[Opening PROVIDED MATERIAL section]

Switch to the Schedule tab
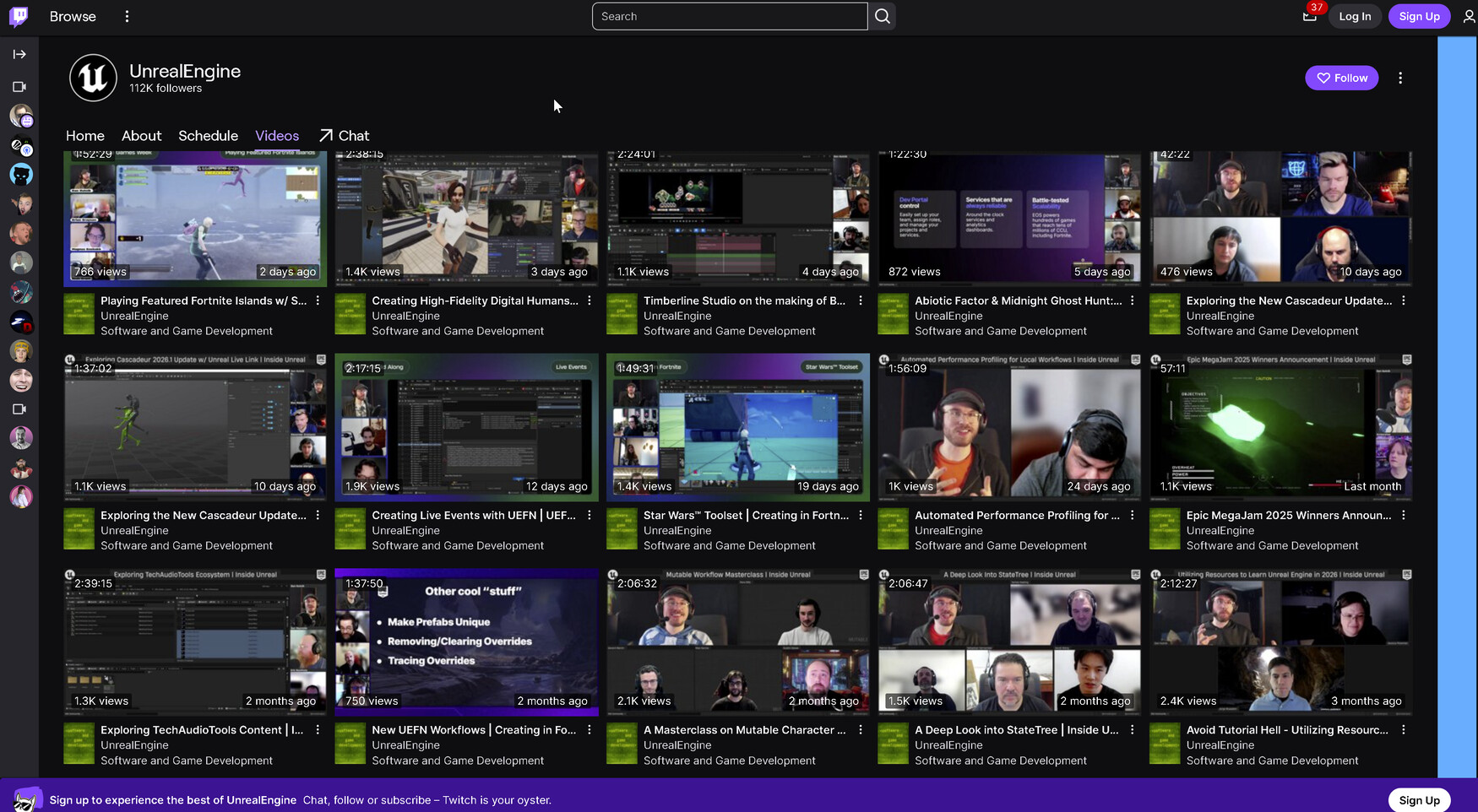Image resolution: width=1478 pixels, height=812 pixels. (x=208, y=136)

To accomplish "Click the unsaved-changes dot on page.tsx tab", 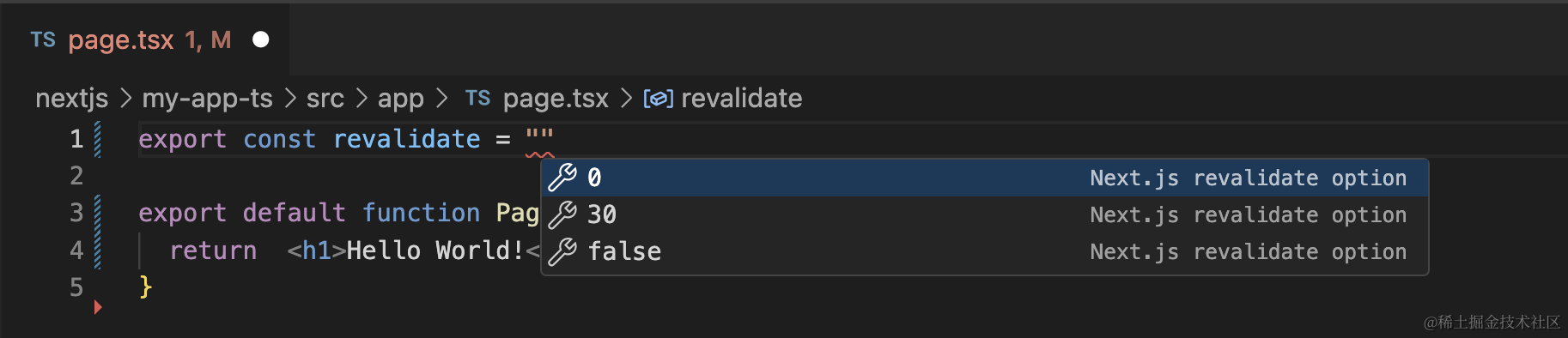I will (261, 39).
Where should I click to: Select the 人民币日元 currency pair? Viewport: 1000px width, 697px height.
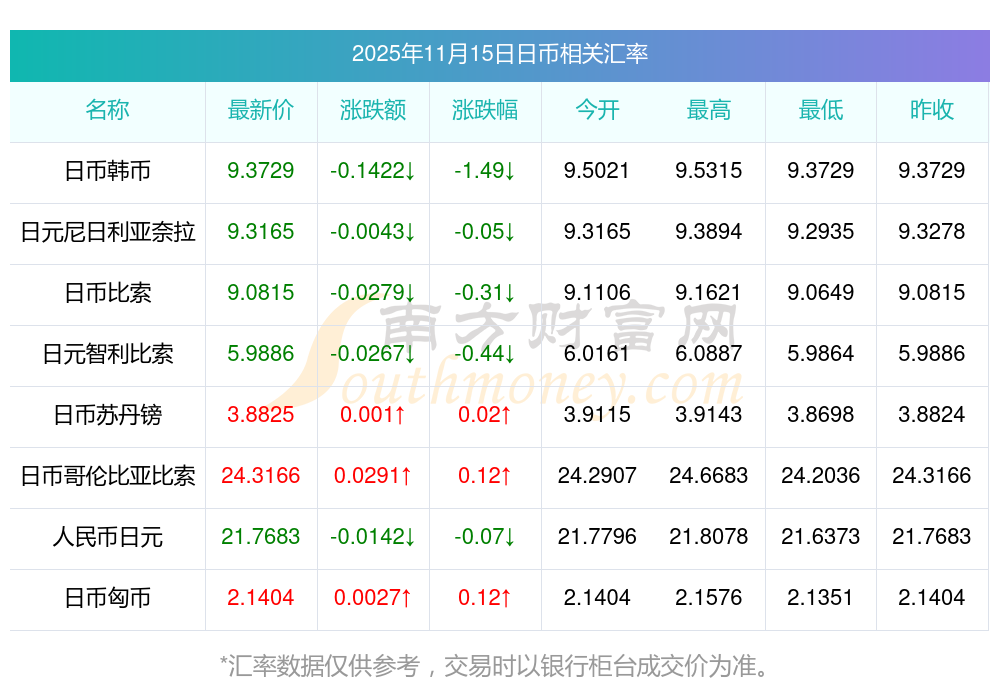107,537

[Closing PROVIDED MATERIAL section]

EXERCISE DETAILS
Begin the copy at the line containing "Where should I" and end it at the last line of the records; transcribe exactly and exclude pictures.

ANSWER BOX
Where should I click to: Select the 人民币日元 currency pair? Viewport: 1000px width, 697px height.
107,537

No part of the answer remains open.